The year of living frugally

J. Dunning

Community Care, Apr. 22nd 2010, p. 22-23

In an interview, Richard Jones, President of the Association of Directors of Adult Social Services, predicts that upcoming severe budget cuts will force providers to deliver social care differently, to work in close partnership with housing and health, and to deliver care more cheaply in the community.

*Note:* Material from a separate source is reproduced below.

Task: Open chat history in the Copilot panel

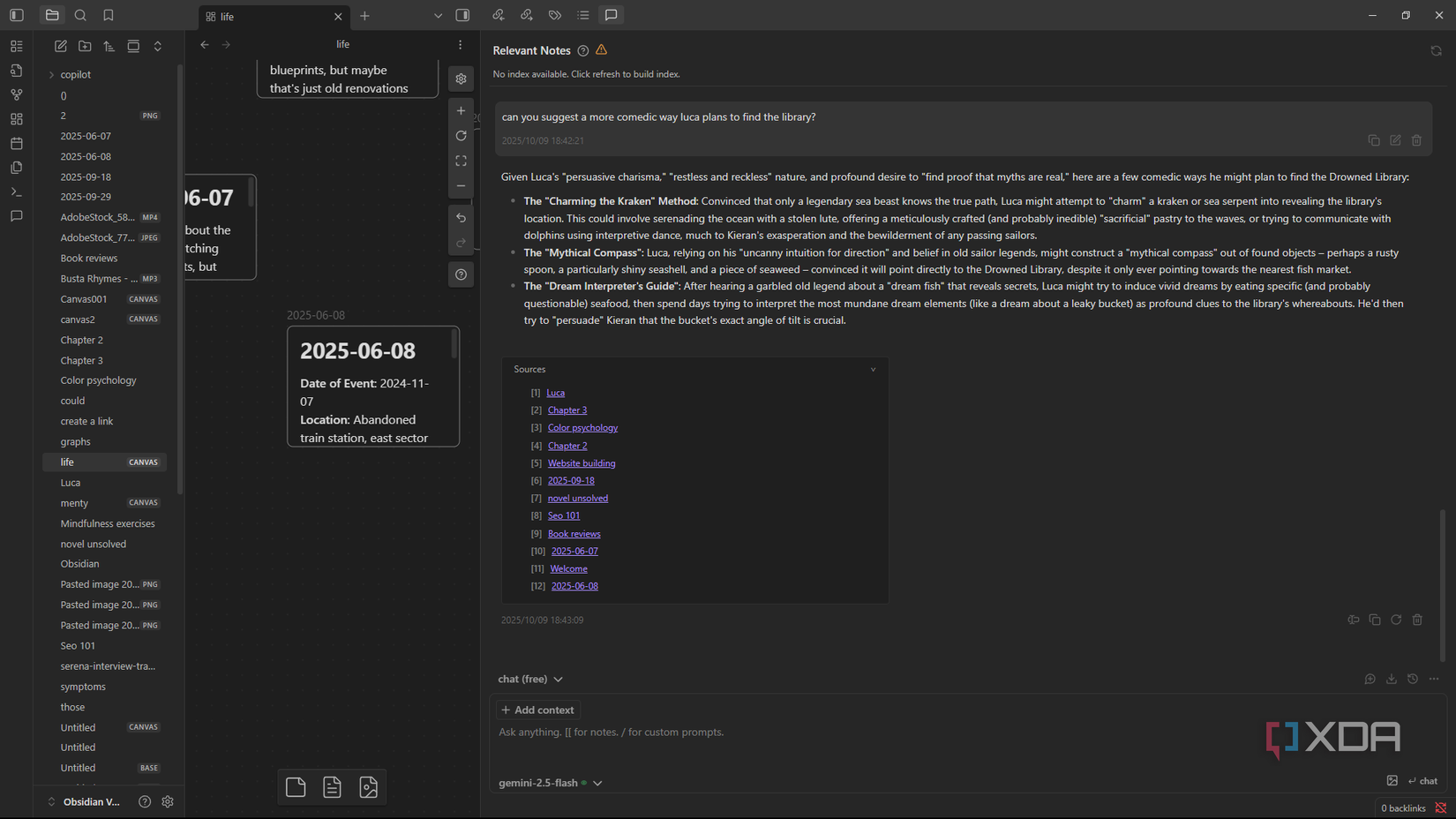Action: [x=1413, y=679]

The social workers' workload survey: messages from the frontline

M. Baginsky and others

Social Work Taskforce, 2010

This comprehensive research examined workloads, supervision and other factors impacting on frontline social work practitioners in the voluntary, statutory and independent sectors. The workload survey revealed that almost half of respondents worked more than their contracted hours. Direct contact with clients accounted for 26% of their time; case-related recording accounted for 22%; and case-related work with other professionals and in the social workers' own agencies took up a further 25% of time. There were widespread complaints that recording systems provided by employers were not fit for purpose and about inadequate supervision. The survey also showed huge differences among social workers in relation to the number of cases held. Most respondents had fewer than 20 active cases, but 7% had more than 30 and 26% had fewer than 10.

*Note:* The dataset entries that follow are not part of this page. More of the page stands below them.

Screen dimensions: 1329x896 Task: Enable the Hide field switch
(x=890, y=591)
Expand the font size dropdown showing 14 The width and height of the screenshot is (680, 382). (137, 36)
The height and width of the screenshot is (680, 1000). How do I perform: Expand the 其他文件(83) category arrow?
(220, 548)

Violence against social workers

K. McGregor and D. Lombard

Community Care, May 6th 2010, p. 6-7

An investigation by Community Care has revealed huge disparities in the number of attacks on social workers recorded by councils. This probably reflects under-reporting in some local authorities and there are calls for the development of a national system of incident reporting. The NHS has introduced a series of national measures to tackle violence against staff which have led to a steady decline in incidents. There is disagreement over whether such a national approach could benefit the social care sector.